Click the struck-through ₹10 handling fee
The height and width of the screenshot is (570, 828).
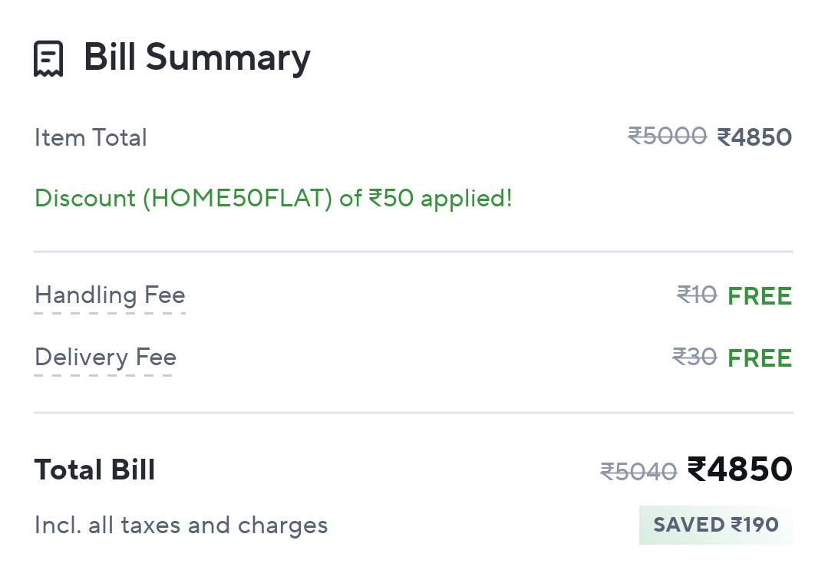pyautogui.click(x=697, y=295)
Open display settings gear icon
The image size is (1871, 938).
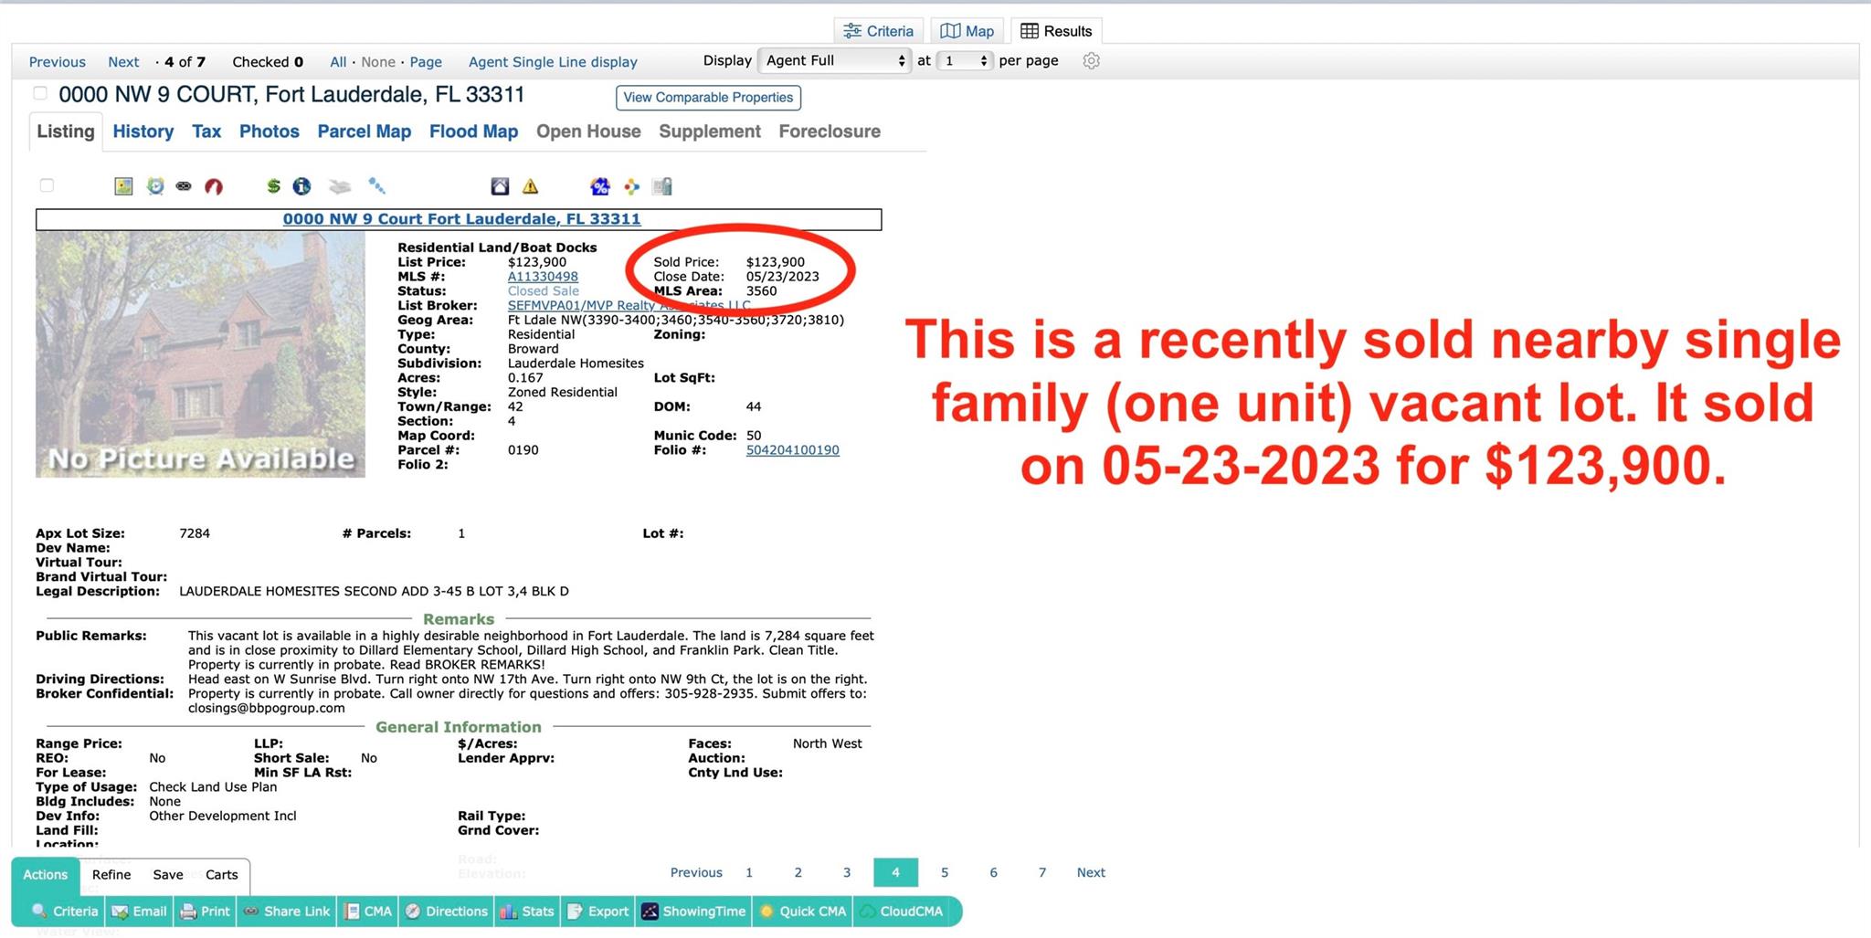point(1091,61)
....
▸ **Exercise details**
Write out every row above again, requests included, but shift each coordinate in the answers by -52. Leave the pictures out.

▸ **Output below**
Click the struck-through ₹10 handling fee
The height and width of the screenshot is (570, 828).
pyautogui.click(x=645, y=243)
Open display settings gear icon
The image size is (1871, 938).
point(1039,9)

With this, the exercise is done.